Work to be completed = Please read the records below and return each line holding the string "height".

=== Begin Enclosure ===

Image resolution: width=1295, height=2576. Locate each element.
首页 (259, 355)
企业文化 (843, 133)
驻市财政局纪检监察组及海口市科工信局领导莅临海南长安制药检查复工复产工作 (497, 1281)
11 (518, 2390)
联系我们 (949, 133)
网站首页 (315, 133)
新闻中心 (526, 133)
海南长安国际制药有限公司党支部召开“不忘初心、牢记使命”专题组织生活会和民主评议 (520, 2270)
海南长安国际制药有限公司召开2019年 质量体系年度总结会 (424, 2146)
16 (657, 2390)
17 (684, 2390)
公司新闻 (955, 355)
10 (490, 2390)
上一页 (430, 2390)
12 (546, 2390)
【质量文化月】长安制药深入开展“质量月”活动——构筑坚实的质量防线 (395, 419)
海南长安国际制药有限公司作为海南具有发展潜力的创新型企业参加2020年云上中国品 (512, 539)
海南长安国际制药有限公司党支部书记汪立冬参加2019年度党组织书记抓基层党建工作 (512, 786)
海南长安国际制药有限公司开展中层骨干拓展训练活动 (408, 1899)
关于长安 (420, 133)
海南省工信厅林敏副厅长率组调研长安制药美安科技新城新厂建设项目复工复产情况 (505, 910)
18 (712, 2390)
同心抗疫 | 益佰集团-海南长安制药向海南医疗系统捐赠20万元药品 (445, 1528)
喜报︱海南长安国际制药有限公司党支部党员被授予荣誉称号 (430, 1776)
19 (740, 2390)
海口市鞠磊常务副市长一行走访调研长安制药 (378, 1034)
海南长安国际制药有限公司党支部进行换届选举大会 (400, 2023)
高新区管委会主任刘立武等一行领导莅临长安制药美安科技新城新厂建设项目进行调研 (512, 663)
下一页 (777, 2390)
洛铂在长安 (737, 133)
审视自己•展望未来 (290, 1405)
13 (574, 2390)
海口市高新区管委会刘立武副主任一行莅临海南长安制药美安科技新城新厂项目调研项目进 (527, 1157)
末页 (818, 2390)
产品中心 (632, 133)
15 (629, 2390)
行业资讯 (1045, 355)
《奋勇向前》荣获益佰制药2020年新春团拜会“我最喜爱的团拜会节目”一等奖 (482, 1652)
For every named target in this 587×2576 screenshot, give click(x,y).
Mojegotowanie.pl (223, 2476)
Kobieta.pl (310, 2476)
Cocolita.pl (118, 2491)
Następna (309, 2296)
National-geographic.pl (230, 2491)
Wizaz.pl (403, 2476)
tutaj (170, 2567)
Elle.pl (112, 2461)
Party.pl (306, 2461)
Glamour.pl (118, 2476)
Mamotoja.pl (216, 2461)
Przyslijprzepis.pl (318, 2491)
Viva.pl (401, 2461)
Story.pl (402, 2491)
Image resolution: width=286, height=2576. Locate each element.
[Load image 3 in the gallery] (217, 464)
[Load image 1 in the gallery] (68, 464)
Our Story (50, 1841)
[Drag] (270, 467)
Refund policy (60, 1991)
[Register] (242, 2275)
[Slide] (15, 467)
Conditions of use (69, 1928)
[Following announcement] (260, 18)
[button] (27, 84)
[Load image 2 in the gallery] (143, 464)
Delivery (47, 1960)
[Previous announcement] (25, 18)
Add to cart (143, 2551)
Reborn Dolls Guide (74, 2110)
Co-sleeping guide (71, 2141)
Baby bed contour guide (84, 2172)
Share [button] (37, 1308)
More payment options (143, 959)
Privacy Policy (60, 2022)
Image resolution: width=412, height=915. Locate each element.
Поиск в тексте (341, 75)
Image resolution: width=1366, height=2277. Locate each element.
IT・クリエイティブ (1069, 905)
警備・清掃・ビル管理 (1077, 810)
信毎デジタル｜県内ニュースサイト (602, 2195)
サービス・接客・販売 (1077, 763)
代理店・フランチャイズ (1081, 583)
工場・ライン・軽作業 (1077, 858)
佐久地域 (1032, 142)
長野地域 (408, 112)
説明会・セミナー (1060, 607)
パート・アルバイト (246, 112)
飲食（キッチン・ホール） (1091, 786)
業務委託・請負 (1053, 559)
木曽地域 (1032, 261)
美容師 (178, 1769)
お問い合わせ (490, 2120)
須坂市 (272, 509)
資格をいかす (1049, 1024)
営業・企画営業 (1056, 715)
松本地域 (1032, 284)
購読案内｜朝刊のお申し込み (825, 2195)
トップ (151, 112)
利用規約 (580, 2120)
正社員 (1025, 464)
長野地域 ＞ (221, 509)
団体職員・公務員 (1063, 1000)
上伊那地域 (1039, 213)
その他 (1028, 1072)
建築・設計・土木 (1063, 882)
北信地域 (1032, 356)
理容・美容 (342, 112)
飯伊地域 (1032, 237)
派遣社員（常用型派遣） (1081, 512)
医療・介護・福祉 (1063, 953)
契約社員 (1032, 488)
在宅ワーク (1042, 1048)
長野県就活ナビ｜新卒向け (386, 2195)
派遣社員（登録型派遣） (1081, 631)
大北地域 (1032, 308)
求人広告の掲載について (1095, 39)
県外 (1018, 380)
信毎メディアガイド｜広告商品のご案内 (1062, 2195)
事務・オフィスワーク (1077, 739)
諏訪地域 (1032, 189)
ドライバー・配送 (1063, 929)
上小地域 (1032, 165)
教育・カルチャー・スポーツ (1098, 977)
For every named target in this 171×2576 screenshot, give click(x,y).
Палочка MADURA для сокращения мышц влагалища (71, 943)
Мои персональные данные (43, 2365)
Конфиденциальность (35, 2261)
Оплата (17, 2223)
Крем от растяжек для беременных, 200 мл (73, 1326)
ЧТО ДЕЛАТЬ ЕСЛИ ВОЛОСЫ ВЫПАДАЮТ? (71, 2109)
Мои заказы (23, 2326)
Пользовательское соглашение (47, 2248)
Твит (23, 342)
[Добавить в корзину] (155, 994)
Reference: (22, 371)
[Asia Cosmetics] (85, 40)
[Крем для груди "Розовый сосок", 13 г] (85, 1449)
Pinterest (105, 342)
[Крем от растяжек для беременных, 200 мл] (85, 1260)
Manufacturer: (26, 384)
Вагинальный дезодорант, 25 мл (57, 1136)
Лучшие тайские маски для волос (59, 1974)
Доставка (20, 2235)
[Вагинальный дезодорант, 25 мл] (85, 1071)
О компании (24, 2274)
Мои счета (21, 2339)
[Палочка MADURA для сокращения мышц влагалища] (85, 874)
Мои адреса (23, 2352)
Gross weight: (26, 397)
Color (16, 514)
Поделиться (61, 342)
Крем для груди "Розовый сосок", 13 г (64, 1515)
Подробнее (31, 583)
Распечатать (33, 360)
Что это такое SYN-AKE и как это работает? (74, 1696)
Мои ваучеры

=== End Enclosure ===

Exercise solution =
Image resolution: width=1295, height=2576. Locate each element.
Image resolution: width=286, height=2576. Locate each element.
Image resolution: width=412, height=915. Locate each element.
Image resolution: width=1366, height=2277. Locate each element.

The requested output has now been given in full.